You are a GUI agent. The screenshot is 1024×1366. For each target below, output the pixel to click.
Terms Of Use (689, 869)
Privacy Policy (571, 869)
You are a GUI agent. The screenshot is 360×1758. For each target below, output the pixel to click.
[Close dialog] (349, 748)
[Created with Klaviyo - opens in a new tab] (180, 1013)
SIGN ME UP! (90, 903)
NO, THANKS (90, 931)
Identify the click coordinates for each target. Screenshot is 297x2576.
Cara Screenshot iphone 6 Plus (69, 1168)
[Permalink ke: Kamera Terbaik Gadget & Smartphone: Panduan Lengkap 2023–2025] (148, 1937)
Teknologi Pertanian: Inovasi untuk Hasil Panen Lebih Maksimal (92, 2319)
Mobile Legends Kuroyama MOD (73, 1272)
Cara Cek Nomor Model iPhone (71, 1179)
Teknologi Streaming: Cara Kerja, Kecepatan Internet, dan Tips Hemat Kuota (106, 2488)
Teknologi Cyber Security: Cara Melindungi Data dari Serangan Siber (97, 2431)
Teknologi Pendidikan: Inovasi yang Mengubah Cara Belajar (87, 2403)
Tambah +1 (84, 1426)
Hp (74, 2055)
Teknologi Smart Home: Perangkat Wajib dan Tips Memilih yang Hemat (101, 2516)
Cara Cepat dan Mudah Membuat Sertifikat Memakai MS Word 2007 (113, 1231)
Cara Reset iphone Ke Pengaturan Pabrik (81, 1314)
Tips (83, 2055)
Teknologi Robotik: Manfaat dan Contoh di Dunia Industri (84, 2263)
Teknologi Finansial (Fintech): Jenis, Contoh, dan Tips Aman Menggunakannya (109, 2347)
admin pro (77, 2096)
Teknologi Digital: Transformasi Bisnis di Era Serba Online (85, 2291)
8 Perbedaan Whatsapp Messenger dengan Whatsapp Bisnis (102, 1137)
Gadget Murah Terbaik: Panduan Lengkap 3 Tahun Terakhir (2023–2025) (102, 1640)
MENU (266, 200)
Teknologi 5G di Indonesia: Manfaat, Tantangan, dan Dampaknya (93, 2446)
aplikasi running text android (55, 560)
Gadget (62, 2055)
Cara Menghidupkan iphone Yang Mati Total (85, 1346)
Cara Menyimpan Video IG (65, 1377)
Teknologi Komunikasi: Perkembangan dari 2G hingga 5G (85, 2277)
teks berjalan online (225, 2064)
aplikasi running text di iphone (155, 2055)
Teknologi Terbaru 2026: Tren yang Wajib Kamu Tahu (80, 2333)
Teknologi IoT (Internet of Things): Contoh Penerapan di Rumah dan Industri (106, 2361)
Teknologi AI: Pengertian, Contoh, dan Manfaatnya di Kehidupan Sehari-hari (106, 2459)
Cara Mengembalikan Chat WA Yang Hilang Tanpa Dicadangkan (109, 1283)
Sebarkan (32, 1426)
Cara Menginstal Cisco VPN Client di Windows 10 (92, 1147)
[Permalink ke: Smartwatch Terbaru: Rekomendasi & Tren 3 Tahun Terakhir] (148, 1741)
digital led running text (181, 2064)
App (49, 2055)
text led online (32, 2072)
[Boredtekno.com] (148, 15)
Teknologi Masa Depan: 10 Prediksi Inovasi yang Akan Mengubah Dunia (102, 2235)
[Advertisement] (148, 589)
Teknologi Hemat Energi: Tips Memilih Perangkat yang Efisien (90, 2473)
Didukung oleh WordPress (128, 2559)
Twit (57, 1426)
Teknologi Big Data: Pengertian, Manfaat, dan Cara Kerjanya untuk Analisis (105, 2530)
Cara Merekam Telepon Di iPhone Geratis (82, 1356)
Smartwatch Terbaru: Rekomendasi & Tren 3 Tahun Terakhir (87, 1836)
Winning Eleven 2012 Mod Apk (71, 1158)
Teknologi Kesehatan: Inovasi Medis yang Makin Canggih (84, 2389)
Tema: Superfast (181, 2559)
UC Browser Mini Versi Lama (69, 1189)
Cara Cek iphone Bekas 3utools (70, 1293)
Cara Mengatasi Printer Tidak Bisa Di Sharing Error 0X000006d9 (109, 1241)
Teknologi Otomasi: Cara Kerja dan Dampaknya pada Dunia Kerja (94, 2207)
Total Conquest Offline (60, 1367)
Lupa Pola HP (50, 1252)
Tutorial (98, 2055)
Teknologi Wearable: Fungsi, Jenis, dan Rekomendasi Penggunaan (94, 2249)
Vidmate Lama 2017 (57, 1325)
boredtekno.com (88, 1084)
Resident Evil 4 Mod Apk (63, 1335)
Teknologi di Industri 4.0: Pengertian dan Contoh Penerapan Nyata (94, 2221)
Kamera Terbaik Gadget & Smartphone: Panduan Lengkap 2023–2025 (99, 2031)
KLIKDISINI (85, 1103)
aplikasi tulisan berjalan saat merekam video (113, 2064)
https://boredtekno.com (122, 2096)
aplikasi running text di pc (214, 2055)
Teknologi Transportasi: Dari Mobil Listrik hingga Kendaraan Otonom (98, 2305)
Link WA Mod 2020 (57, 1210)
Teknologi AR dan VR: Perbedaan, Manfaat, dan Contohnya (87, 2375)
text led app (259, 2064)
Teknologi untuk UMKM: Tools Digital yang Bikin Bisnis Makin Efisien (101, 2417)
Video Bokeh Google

------------------------

#### Requirement:
Reprint exactly the lines above that start at the one with "8 Perbedaan Whatsapp" and end at the one with "aplikasi running text di iphone (155, 2055)", keeping both and adding none.

#### Problem solution:
8 Perbedaan Whatsapp Messenger dengan Whatsapp Bisnis (102, 1137)
Gadget Murah Terbaik: Panduan Lengkap 3 Tahun Terakhir (2023–2025) (102, 1640)
MENU (266, 200)
Teknologi 5G di Indonesia: Manfaat, Tantangan, dan Dampaknya (93, 2446)
aplikasi running text android (55, 560)
Gadget (62, 2055)
Cara Menghidupkan iphone Yang Mati Total (85, 1346)
Cara Menyimpan Video IG (65, 1377)
Teknologi Komunikasi: Perkembangan dari 2G hingga 5G (85, 2277)
teks berjalan online (225, 2064)
aplikasi running text di iphone (155, 2055)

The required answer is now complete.